Gather, from the data below, each line in which the word "agent" occurs.

═══

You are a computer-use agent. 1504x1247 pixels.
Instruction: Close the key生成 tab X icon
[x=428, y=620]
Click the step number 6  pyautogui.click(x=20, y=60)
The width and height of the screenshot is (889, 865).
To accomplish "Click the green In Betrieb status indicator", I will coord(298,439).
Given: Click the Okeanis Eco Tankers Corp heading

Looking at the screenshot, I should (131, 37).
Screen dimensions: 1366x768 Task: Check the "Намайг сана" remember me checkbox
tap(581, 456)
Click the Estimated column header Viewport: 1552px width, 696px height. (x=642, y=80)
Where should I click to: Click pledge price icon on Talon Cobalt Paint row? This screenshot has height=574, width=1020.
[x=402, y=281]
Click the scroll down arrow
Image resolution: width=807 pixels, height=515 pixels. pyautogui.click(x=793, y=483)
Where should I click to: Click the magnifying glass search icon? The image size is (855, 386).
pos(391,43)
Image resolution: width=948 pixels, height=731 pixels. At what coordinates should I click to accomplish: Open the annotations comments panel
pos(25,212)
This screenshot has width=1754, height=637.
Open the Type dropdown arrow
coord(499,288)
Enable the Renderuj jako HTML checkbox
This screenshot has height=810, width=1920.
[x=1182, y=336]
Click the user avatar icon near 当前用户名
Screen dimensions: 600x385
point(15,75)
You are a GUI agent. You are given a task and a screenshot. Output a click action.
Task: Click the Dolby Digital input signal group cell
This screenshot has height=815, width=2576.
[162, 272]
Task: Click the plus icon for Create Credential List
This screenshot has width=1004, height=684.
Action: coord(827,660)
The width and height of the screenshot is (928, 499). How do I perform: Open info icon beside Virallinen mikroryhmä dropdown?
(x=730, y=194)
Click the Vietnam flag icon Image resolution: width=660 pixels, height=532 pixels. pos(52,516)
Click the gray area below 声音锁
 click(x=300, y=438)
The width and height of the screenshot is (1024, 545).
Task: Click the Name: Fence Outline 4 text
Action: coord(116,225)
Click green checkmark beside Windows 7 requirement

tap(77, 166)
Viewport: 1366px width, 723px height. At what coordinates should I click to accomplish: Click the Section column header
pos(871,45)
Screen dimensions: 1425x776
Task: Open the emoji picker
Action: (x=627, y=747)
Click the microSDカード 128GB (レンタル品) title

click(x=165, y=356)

═══

■ **FINAL ANSWER**
You are a computer-use agent. 1504x1247 pixels.
You are a GUI agent. You are given a task and a screenshot. Output a click action.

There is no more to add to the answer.